Tag Archives: Adolescents

Treatments for Adolescent Depression

A new study takes a look at the effectiveness of various treatments for teenage depression. Unfortunately, I cannot give you a link to the article as it is on a subscription service. But here’s the citation for the article:
Treatment of adolescent depression: what we have come to know
Benedetto Vitiello, M.D
Depression and Anxiety
Volume 26, Issue 5, 2009.
Pages: 393-395

Three months after starting treatment, fluoxetine (Prozac) brought about a higher response rate than cognitive behavioral therapy (CBT). A response rate is a reduction in some but not all of the symptoms. Whereas the elimination of all symptoms of the depression is called a remission. 61% of the patients studied showed improvement from fluoxetine alone versus 43% of the patients who had CBT by itself. So fluoxetine is clearly better at bringing more adolescents into the response range than CBT or placebo. And fluoxetine is more cost-effective (cheaper than) psychotherapy at the three month point.

But a combination of fluoxetine and CBT was most effective at achieving remission of symptoms at three months (37%). Furthermore, “the combination (of medication and psychotherapy) was also superior to (medication alone or CBT alone) at improving functioning, overall health, and quality of life at the 3-month assessment.”

“(A)t the 9-month assessment, fluoxetine, CBT, and their combination did not differ in response rate (81, 81, and 86%, respectively) or remission rate (55, 64, and 60%, respectively). Thus, it appears that the value of antidepressant medication consists in speeding up the process of improvement and recovery, whereas psychotherapy gradually catches up and, given enough time, it does not seem to make too much difference which treatment modality was used.”

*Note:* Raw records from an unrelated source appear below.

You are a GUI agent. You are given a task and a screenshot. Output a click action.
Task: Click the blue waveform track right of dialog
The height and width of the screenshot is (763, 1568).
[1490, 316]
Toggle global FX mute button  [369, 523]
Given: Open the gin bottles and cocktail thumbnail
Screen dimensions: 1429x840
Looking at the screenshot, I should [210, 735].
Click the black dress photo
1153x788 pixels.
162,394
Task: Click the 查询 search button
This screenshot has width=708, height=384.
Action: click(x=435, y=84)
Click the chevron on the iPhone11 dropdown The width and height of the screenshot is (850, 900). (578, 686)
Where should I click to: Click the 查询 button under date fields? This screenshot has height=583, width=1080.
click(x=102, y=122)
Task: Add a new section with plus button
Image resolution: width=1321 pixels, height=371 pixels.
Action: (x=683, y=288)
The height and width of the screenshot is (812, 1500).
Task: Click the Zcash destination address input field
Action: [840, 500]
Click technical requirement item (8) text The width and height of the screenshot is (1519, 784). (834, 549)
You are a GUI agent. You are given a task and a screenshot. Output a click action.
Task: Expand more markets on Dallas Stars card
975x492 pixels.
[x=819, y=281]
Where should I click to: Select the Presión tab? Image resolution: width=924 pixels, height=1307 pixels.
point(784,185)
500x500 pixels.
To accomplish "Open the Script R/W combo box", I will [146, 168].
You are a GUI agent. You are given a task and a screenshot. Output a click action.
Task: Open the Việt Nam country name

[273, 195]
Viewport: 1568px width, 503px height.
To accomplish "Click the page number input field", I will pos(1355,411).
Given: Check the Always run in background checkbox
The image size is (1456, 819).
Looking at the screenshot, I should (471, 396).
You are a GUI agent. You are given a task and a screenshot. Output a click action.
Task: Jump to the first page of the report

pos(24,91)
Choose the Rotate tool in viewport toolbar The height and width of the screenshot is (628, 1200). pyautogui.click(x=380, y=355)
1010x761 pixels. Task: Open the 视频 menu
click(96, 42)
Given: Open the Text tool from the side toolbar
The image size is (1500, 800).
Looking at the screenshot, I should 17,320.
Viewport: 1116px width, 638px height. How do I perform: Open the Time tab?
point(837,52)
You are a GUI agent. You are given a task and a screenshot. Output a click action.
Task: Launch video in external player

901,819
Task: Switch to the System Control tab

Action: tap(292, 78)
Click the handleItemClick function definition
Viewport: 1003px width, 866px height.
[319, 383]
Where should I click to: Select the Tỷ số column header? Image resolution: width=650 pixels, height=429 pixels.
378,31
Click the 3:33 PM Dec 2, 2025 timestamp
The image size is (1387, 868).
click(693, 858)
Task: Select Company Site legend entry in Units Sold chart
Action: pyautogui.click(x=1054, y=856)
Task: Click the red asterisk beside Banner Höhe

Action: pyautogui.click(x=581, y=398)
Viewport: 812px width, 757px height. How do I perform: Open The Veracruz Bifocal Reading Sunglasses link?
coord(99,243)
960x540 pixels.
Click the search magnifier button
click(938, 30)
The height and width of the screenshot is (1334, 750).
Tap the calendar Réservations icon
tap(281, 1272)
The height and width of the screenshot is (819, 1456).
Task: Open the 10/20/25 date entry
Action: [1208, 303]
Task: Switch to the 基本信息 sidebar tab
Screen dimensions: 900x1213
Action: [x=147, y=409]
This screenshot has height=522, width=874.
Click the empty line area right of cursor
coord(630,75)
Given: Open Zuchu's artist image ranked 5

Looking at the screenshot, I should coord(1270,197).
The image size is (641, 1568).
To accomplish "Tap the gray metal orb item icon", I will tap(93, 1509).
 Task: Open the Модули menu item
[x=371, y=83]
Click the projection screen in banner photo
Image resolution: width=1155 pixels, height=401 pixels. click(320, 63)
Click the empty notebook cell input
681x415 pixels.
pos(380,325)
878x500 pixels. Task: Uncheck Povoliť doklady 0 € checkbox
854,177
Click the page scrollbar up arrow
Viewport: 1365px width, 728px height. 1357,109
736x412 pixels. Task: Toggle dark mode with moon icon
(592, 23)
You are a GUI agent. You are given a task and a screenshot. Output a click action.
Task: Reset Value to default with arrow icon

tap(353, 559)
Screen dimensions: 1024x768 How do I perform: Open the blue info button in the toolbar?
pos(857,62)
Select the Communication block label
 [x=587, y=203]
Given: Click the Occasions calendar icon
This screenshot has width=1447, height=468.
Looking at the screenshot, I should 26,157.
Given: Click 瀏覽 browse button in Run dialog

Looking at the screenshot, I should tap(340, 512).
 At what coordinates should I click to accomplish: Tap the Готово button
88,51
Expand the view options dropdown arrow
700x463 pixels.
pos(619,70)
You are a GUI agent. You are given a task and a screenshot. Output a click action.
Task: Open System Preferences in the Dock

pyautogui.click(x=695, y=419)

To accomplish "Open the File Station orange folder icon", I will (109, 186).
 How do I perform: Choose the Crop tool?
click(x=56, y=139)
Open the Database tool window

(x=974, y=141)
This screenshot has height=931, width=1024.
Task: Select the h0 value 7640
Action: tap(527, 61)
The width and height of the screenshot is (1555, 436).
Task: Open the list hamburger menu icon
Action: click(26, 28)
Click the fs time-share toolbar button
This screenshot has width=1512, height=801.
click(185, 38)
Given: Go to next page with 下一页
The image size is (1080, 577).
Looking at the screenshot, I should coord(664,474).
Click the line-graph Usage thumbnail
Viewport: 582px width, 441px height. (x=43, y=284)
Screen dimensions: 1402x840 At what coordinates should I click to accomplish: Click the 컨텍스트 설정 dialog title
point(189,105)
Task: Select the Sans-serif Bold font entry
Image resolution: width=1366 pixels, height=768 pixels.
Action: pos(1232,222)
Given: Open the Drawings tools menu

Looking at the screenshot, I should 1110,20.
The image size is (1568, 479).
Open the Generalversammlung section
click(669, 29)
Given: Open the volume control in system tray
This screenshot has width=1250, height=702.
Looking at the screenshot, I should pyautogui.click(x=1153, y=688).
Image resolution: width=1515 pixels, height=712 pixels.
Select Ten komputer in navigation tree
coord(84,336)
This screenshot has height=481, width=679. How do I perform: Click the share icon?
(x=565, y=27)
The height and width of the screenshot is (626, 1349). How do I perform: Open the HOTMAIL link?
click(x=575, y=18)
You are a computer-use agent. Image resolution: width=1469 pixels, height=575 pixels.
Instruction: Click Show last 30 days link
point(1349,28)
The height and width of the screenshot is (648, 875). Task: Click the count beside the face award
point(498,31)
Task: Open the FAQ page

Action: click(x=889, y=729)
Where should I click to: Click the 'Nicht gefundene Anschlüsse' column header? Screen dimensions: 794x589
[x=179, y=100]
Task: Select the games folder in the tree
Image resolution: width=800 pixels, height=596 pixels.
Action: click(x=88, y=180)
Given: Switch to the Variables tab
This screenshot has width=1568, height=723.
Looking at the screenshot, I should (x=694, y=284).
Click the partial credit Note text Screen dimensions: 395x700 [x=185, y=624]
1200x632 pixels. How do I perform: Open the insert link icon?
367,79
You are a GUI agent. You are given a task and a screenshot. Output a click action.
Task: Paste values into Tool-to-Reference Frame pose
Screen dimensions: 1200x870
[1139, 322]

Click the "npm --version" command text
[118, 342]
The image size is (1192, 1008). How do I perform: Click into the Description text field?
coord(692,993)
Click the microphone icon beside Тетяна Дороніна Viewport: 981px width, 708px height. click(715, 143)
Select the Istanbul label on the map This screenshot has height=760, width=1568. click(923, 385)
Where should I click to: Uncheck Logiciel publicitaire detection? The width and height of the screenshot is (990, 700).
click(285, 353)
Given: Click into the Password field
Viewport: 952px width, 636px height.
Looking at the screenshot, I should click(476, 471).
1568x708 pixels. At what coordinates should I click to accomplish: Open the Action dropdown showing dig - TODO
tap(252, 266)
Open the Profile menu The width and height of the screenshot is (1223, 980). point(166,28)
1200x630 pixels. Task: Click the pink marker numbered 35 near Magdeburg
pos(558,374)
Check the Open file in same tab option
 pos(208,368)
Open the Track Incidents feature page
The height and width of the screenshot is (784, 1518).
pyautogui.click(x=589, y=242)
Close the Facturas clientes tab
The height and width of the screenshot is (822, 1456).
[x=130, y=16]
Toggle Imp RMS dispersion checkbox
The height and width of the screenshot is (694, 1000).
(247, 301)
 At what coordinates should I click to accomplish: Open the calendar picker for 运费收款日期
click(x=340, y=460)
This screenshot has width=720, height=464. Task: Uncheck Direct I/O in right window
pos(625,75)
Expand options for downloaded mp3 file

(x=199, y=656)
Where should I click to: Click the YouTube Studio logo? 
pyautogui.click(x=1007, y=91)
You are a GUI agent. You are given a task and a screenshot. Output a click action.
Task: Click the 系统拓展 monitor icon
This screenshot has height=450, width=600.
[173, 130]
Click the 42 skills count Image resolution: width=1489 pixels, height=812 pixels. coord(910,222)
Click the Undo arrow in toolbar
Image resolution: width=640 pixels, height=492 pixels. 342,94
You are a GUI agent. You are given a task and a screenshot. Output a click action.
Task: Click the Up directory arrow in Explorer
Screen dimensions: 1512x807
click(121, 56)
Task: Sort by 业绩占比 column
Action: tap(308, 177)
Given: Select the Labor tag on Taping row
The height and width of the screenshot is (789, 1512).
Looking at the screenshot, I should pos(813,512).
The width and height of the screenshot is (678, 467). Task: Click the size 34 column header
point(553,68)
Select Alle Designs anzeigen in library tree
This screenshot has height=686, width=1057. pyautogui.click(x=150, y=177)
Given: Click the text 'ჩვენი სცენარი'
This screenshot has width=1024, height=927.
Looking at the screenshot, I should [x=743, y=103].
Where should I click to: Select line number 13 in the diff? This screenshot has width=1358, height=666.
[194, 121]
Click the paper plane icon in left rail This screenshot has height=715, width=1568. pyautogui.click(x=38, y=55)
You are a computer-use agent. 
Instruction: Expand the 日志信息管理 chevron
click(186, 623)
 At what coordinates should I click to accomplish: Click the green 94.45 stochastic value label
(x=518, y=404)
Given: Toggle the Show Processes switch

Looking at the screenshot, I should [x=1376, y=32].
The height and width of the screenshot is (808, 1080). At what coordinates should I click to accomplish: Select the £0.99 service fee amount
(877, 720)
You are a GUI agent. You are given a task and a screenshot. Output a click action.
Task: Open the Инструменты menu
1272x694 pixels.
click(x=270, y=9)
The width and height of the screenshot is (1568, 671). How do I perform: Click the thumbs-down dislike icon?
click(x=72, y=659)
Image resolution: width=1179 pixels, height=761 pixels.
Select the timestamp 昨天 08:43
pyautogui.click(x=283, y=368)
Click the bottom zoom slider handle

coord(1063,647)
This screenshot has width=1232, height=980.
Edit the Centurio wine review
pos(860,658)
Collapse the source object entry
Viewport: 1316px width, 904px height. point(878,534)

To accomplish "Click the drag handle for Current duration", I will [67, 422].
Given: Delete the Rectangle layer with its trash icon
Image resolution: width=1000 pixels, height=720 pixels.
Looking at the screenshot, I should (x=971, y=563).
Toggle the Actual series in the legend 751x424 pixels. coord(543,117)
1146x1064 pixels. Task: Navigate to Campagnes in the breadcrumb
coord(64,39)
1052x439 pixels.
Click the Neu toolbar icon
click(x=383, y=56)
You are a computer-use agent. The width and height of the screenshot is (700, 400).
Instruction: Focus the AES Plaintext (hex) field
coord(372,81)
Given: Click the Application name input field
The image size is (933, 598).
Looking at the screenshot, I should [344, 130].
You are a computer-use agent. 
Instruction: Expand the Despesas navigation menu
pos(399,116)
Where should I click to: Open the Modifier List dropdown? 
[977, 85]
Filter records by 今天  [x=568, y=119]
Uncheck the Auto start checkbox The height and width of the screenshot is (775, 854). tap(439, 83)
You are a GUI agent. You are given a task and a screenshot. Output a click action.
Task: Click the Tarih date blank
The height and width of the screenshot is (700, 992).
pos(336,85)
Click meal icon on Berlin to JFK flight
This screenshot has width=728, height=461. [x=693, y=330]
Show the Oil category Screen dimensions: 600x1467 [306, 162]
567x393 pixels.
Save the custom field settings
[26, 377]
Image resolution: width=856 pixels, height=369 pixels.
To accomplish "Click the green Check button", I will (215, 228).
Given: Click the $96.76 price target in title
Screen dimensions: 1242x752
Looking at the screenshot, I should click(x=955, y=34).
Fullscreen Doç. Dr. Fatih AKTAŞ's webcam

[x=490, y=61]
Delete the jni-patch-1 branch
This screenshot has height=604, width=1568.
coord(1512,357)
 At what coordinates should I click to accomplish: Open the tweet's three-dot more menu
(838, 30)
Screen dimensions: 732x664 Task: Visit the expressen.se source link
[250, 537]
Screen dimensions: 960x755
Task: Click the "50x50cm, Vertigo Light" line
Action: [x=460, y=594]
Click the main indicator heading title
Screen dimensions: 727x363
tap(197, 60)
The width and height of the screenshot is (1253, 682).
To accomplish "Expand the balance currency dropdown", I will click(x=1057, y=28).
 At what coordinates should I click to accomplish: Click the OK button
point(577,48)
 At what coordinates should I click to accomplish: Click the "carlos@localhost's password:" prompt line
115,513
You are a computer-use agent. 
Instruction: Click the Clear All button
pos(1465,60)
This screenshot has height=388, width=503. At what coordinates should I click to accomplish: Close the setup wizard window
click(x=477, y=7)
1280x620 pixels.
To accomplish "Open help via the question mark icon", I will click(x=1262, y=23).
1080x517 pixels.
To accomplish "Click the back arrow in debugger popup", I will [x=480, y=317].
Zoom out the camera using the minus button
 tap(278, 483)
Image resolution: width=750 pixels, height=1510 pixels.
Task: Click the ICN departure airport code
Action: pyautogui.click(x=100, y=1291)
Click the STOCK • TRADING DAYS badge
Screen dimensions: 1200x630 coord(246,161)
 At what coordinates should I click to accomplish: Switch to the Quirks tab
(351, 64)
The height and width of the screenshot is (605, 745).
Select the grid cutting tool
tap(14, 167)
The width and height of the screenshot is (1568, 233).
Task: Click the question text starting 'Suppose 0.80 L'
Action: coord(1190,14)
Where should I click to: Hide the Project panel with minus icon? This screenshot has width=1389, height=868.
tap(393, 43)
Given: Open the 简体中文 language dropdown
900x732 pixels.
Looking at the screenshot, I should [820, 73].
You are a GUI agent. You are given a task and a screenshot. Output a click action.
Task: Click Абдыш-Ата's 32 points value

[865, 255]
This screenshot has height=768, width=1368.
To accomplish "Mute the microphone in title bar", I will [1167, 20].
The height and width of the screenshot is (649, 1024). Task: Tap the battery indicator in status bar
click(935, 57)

There was “a greater incidence of suicidal events (a category including suicide attempts and suicidal ideation) was found in the fluoxetine condition (14.7%) than on CBT (6.3%).” But there appears to be “a protective role of CBT when used in conjunction with medication” because “the suicidality rate in the combination group” dropped down significantly to 8.4%. And this level of suicidality was not statistically higher than when patients were treated with CBT alone.

In conclusion, the study found that “Although fluoxetine was clearly the most cost-effective treatment modality during the first 3 months…, combined treatment was more cost effective than fluoxetine when the entire 9-month outcomes were taken into account, primarily due to the higher number of suicidality-related hospitalizations in the fluoxetine group.”